↓
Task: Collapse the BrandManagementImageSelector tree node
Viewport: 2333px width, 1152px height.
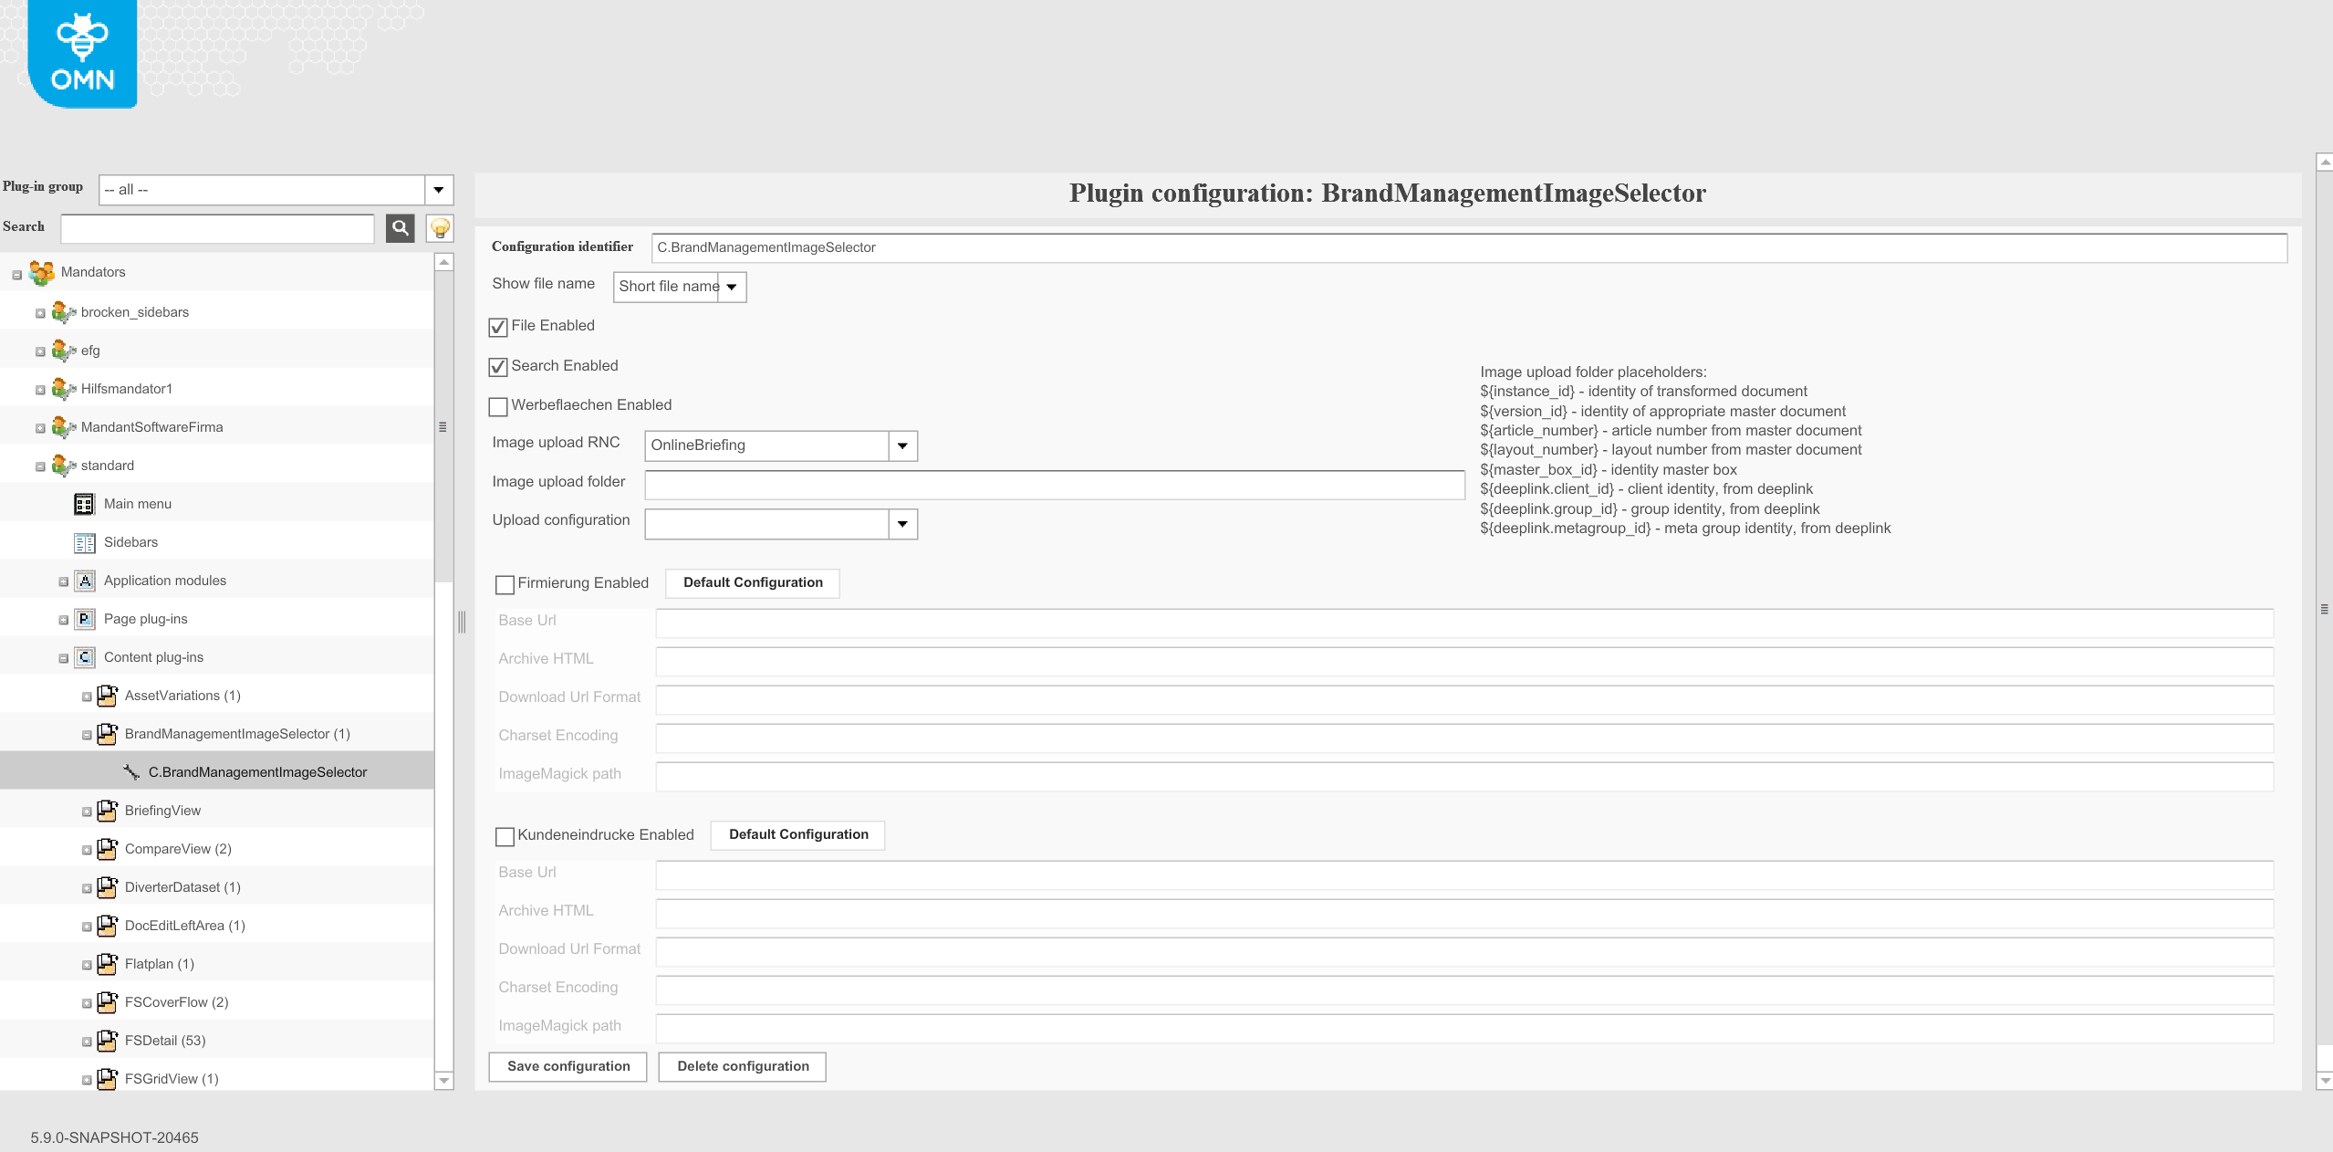Action: (88, 734)
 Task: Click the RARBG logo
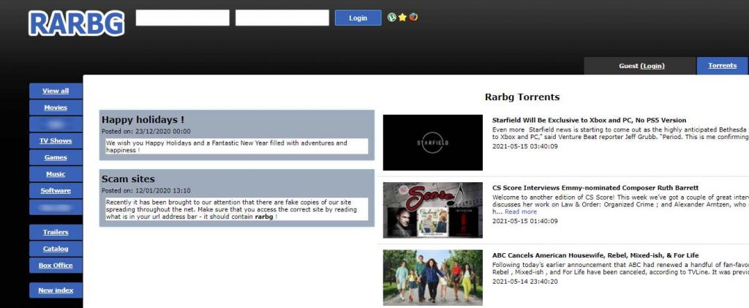77,23
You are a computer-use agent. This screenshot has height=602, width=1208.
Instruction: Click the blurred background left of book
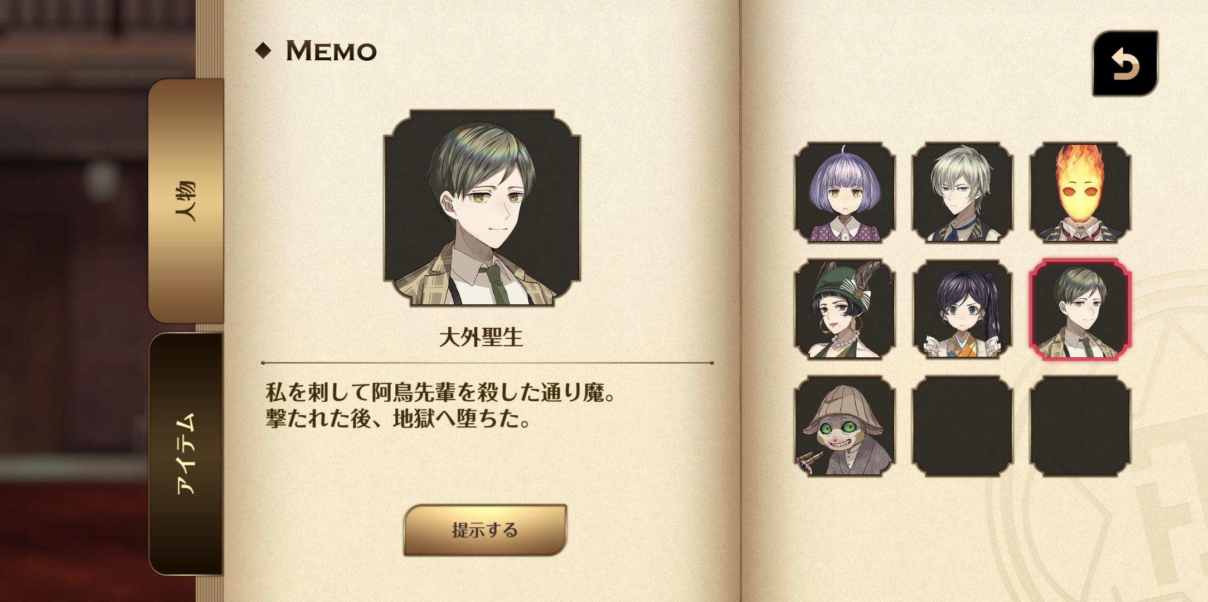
↑
YOUR TASK ▸ Reproduce all the rows above with every "Click" changed to "Select" and nothing else altered. Omit the pictures.

TASK ANSWER ▸
Task: Collapse the BrandManagementImageSelector tree node
Viewport: 2333px width, 1152px height.
Action: (88, 734)
 Task: Select the RARBG logo
77,23
You are a computer-use agent. This screenshot has height=602, width=1208.
Instruction: Select the blurred background left of book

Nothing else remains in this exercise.